The report represented a core aspect of EdTrust’s mission: advancing a collective national understanding about the key role of teacher quality in improving student outcomes. To that end, EdTrust was deliberate about identifying an evidence base for its advocacy and surveyed a broad body of research. One interviewee, the leader of a Washington, D.C., think tank, reflected on how EdTrust’s CEO, Kati Haycock, “discovered” TVAAS, and that her endorsement was highly influential in catalyzing support for test score–based evaluation methods at a national level, as opposed to contained within a single state: First, Kati Haycock at EdTrust discovered Bill Sanders—he’s the key, right?—and this incredible evidence that demonstrated that teachers varied so dramatically and they vary dramatically from classroom to classroom. [Because] at the time and surely even long after, so many of us were focused on schools as the unit of change. And suddenly you say: Oh my god—teachers matter a lot. Not if you look at the traditional credentials, but if you start to look at what they’re able to get in terms of student learning gains. So that was huge. And I think the work that EdTrust did in the late 90s to popularize some of those findings were really entirely from Sanders.
Our interviewees also frequently pointed to a 2009 report, entitled The Widget Effect, by TNTP, a national advocacy organization (also a synthesizer) with a mission of identifying and supporting effective teachers. Several education foundations including the Gates Foundation, the Walton Family Foundation, the Robertson Foundation, and the Joyce Foundation funded the report, which made the case for systematic teacher evaluation systems to distinguish between low-quality and high-quality teachers using test score–based evaluation methods. Once again, we observe critical activity in the area of our conceptual framework linking philanthropic resources to a synthesizer organization that produces advocacy research (Lubienski et al., 2009; Manna & Petrilli, 2008).
The report stated that “institutional indifference to variations in teacher performance” resulted in systems that perpetuated low-quality teaching across the country, and critiqued evaluation systems that relied predominantly on observational methods. Interviewees from the Department of Education praised the report’s clear proposal and message, which distilled a complicated issue into a more comprehensive format, in contrast to academic research. One academic reflected on this: They had such a good way of making the point in that Widget Effect paper—it was really compelling in the way that academics couldn’t be. They gave talking points, not technical appendices . . . No policymaker is going to read Econometrica.

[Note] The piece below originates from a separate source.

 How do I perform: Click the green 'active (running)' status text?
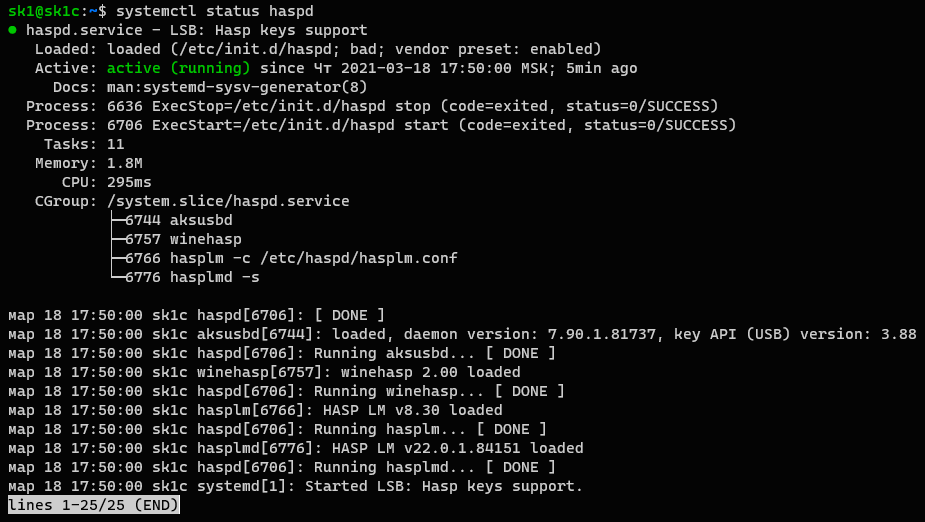[x=178, y=68]
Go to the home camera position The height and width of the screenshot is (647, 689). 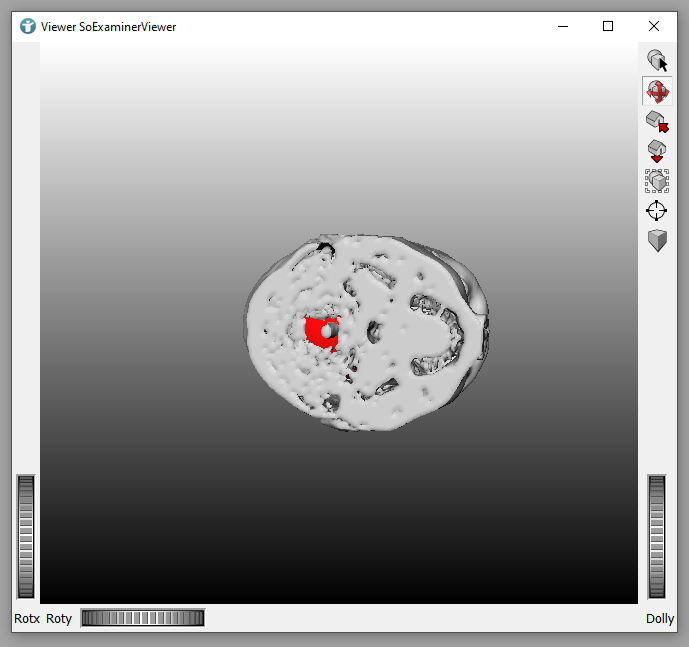(x=657, y=121)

The report had immediate influence after its release in January 2009, when federal officials were beginning deliberations about policy measures shaping the Obama administration’s teacher evaluation policy agenda. In February 2009, 1 month after the report became public, Secretary Duncan made the following statement about the report in a speech: These policies . . . have produced an industrial factory model of education that treats all teachers like interchangeable widgets. A recent report from the New Teacher Project found that almost all teachers are rated the same. Who in their right mind really believes that? We need to work together to change this.

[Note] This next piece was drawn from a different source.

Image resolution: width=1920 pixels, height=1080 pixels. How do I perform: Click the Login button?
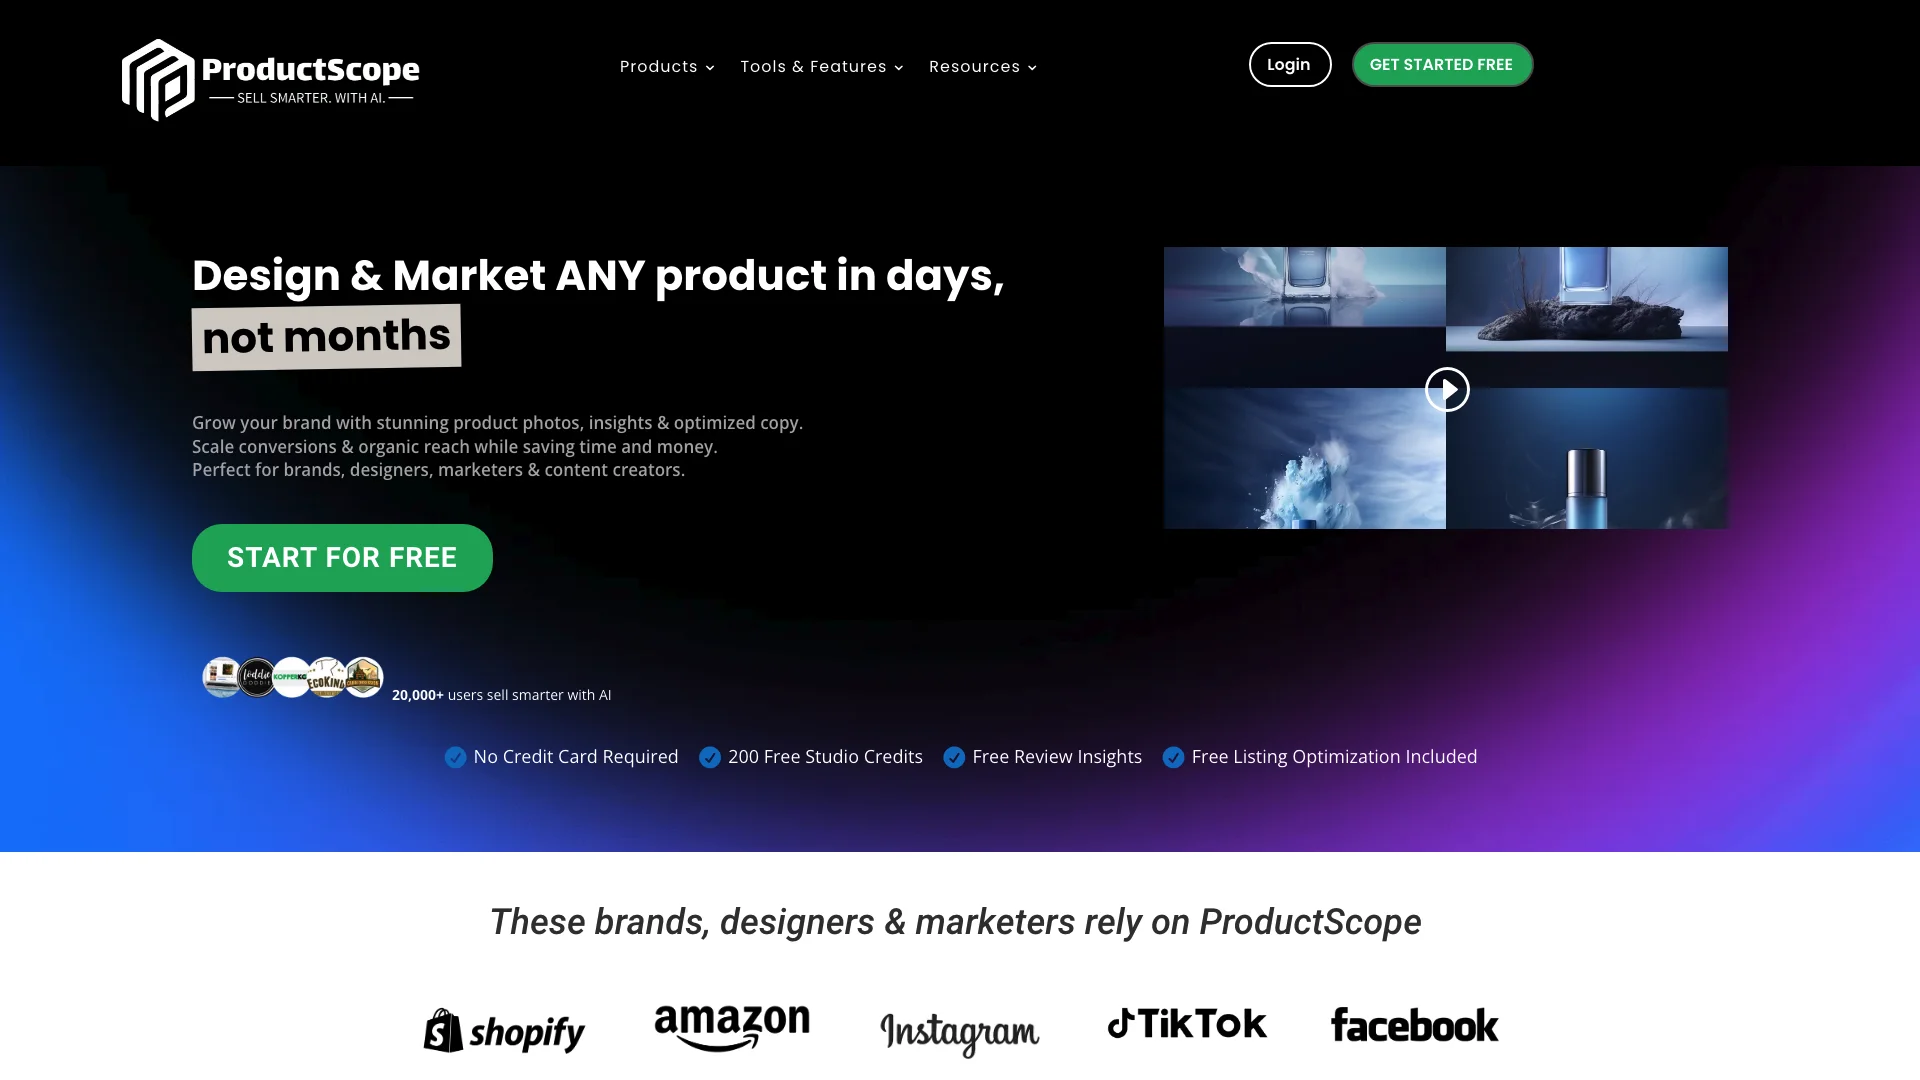(x=1288, y=65)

Here we see a concrete example of idea uptake by a policymaker—the final step in our conceptual framework—with Secretary Duncan mentioning a specific set of ideas from a philanthropically funded advocacy research report. Similarly, a Department of Education staff member under Secretary Duncan described the influence of The Widget Effect in policy discussions during the design of RTTT: “There were real policy recommendations attached to it, giving a starting point to work from. It was super influential for that reason . . . [it] was the most impactful [report we read].” Another interviewee, who was a Democratic Party policy staffer in Congress during the same time period, offered a similar perspective: Fast forward a few years to Race to the Top . . . it was very clear that was going to be the Administration’s top priority and they were leaving a lot of the details to Congress. I think there were elements of that . . . I would also trace back ultimately to The Widget Effect.

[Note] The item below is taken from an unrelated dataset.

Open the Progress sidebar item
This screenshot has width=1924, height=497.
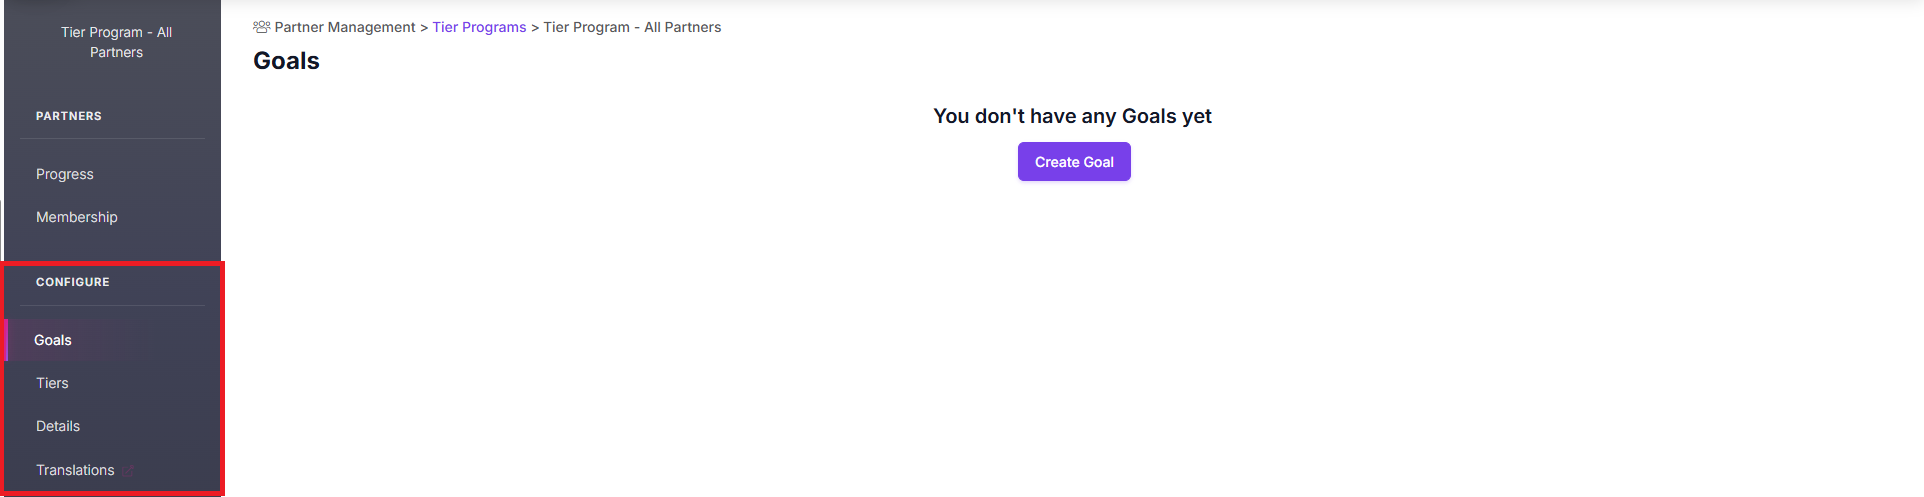coord(65,174)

Overall, these findings show that think tanks were mentioned more than other research sources by supporters of teacher evaluation, and that a small number of advocacy research reports by organizations such as EdTrust and TNTP were especially important. These “synthesizers”—think tanks and advocacy organizations that meld research with advocacy for new policies—are supported by major philanthropies. Our interviews also show that these reports were influential with key policymakers, but we do not yet have a full understanding of the contextual factors that might contribute to this idea uptake. In our next set of analyses, we turn to a systematic evaluation of beliefs and timing in the uptake of ideas and research.
Timing and Beliefs: How Do Ideas Gain Momentum?
Our prior analyses showed that funders are playing a role in contributing ideas to the policy process—often by promoting organizations that produce advocacy research. Yet the funding and promotion of ideas alone does not necessarily mean those ideas will gain traction. Our second research question broadens our lens on the policy process: How do other aspects of the policymaking process—such as ideological beliefs and timing— influence the role of research in policy debates and the uptake of new ideas? Based on our conceptual framework, our second proposition is that policymakers are more likely to be receptive to new policy ideas that are introduced during a policy window and aligned with beliefs and ideological perspectives that are rising in the political arena. Our quantitative and qualitative findings both highlight the importance of timing, particularly for the uptake of evaluation-related policy ideas early in the Obama administration. Foundation-funded actors appear to be especially effective at promoting these ideas during the policy window. Furthermore, our quantitative analysis shows the importance of the rising popularity of evaluation policy preferences, whereas our qualitative interviews suggest that the popularity of these evaluation policy beliefs and preferences actually created new challenges for evaluation proponents, particularly the Gates Foundation. Officials with the Gates Foundation sought to revise their initial approach to evaluation policy in response to new research, but they found that their options were limited by the popularity of the policies they had promoted earlier in the process.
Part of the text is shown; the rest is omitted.